ASL performance, wristband sales raise more than $1K

North Kitsap High School American Sign Language students Signing for Change concert - Contributed
North Kitsap High School American Sign Language students Signing for Change concert
— image credit: Contributed

POULSBO — When members of Signing for Change donated $200 worth of clothes and about $80 worth of toiletries to StandUp for Kids, Executive Director Josephine Clark thought that’s all she would see from them.

“I did not anticipate them to take it any further,” she said.

But the North Kitsap High School American Sign Language students and teacher Karen Johnston, the creators of the Signing for Change project, weren’t done.

After rehearsing with participants in Life Skills — a program for people 18-21 years old with various disabilities that prepares them to be more independent — the group put on a performance June 9. The performance, which included students signing to music, was done in front of an estimated 300-plus audience.

The performance, combined with “Signing for Change” wristband sales, raised more than $1,000. As of Wednesday, the money was still being counted. Prior to the performance, Johnston estimated approximately $1,500 would be raised.

The money will be distributed to the Kitsap chapter of StandUp for Kids, a program to help homeless teens based in Bremerton, and the Pazapa Center for Handicapped Children in Jacmel, Haiti.

Johnston described the performance as “amazing.” In an email, she said more than 300 people attended — possibly close to 400. About 80 people performed.

Clark was asked to say a few words at the church. She reiterated by saying she had never seen “youngsters or any other group for that matter, come up with a plan and bring it to fruition so quickly and so well.”

Because StandUp typically receives most of its donations during the winter holidays, she was grateful to see the Signing for Change event happen in spring.

Clark hopes those in the audience saw what Signing for Change did and will be inspired to do something for the community.

“I don’t think they’ve finished,” Clark said of the project. “This is just the beginning.”
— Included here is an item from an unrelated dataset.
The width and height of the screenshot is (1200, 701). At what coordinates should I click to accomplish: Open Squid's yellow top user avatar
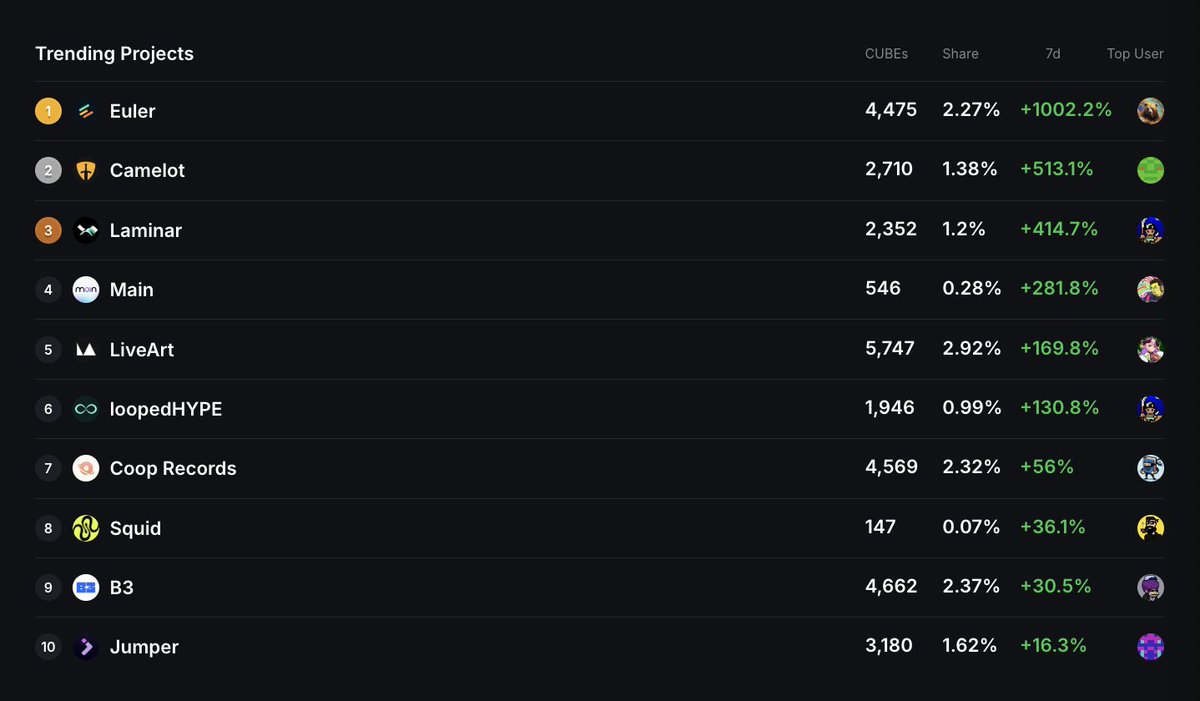pyautogui.click(x=1150, y=528)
StandUp for Kids provides approximately $600 every month to provide food to those in need. About 180 snacks are provided per day around the county and 21 kids are being fed three meals a day on the weekend. In the Poulsbo area, about 150 homeless kids have been identified.

More than a week before the performance, sophomore Emily Calder told the Herald she did not realize the scale of homelessness in Kitsap. After her and the rest of the students were given statistics, she said “It seems crazy. There are so many homeless people … we didn’t even know.”

On June 9, a speech written by Emily was given prior to the performance. The speech described the approximate 140 students involved in ASL having “a vision for a better tomorrow, which started when we heard statistics about the huge amounts” of need in the community.

“We hope that ‘Signing for Change’ will be a chain reaction,” a copy of the speech reads. “We hope that the good deeds that we have started will spread to the rest of you and realize that one small deed can help out in a huge way.”